Data section ▸
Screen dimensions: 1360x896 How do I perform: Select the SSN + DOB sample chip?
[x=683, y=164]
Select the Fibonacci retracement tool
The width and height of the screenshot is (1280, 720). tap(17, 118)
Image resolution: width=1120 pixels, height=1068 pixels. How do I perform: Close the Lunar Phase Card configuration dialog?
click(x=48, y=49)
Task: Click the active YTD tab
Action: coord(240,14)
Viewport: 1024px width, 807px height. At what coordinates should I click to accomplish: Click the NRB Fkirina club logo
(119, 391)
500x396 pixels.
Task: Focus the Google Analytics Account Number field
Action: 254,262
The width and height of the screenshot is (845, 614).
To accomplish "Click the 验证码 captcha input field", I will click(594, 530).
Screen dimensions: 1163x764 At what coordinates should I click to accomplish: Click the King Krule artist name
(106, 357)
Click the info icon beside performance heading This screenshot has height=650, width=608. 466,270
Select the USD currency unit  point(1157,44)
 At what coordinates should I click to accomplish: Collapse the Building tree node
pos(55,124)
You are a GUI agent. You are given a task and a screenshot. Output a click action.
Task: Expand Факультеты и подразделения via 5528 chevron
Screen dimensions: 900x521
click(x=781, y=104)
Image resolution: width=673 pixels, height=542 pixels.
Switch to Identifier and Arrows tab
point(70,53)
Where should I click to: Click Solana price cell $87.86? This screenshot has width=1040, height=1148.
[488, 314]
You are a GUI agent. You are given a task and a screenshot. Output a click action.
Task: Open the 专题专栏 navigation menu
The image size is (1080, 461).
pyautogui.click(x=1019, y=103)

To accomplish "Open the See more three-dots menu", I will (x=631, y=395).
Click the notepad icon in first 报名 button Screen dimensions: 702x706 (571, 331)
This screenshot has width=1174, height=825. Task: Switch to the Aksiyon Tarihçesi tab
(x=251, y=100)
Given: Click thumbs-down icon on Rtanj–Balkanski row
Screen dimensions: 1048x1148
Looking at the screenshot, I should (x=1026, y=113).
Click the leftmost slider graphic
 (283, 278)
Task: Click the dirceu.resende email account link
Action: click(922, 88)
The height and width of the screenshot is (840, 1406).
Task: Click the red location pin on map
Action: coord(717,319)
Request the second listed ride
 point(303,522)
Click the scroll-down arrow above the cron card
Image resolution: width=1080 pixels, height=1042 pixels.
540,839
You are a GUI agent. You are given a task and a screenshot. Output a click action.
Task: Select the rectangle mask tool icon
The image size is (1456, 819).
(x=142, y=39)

Problem to work on ▸
Rewrite all the rows above, swapping "Screen dimensions" for "Display size" wherever it occurs and keeping every other word the same.

Response for this exercise ▸
Display size: 1360x896 How do I perform: Select the SSN + DOB sample chip?
[x=683, y=164]
Select the Fibonacci retracement tool
The width and height of the screenshot is (1280, 720). tap(17, 118)
Image resolution: width=1120 pixels, height=1068 pixels. How do I perform: Close the Lunar Phase Card configuration dialog?
click(x=48, y=49)
Task: Click the active YTD tab
Action: coord(240,14)
Viewport: 1024px width, 807px height. At what coordinates should I click to accomplish: Click the NRB Fkirina club logo
(119, 391)
500x396 pixels.
Task: Focus the Google Analytics Account Number field
Action: 254,262
The width and height of the screenshot is (845, 614).
To accomplish "Click the 验证码 captcha input field", I will click(594, 530).
Display size: 1163x764 At what coordinates should I click to accomplish: Click the King Krule artist name
(106, 357)
Click the info icon beside performance heading This screenshot has height=650, width=608. 466,270
Select the USD currency unit  point(1157,44)
 At what coordinates should I click to accomplish: Collapse the Building tree node
pos(55,124)
You are a GUI agent. You are given a task and a screenshot. Output a click action.
Task: Expand Факультеты и подразделения via 5528 chevron
Display size: 900x521
click(x=781, y=104)
Image resolution: width=673 pixels, height=542 pixels.
Switch to Identifier and Arrows tab
point(70,53)
Where should I click to: Click Solana price cell $87.86? This screenshot has width=1040, height=1148.
[488, 314]
You are a GUI agent. You are given a task and a screenshot. Output a click action.
Task: Open the 专题专栏 navigation menu
The image size is (1080, 461).
pyautogui.click(x=1019, y=103)

To accomplish "Open the See more three-dots menu", I will (x=631, y=395).
Click the notepad icon in first 报名 button Display size: 702x706 (571, 331)
This screenshot has width=1174, height=825. Task: Switch to the Aksiyon Tarihçesi tab
(x=251, y=100)
Given: Click thumbs-down icon on Rtanj–Balkanski row
Display size: 1048x1148
Looking at the screenshot, I should (x=1026, y=113).
Click the leftmost slider graphic
 (283, 278)
Task: Click the dirceu.resende email account link
Action: click(922, 88)
The height and width of the screenshot is (840, 1406).
Task: Click the red location pin on map
Action: coord(717,319)
Request the second listed ride
 point(303,522)
Click the scroll-down arrow above the cron card
Image resolution: width=1080 pixels, height=1042 pixels.
540,839
You are a GUI agent. You are given a task and a screenshot. Output a click action.
Task: Select the rectangle mask tool icon
The image size is (1456, 819).
(x=142, y=39)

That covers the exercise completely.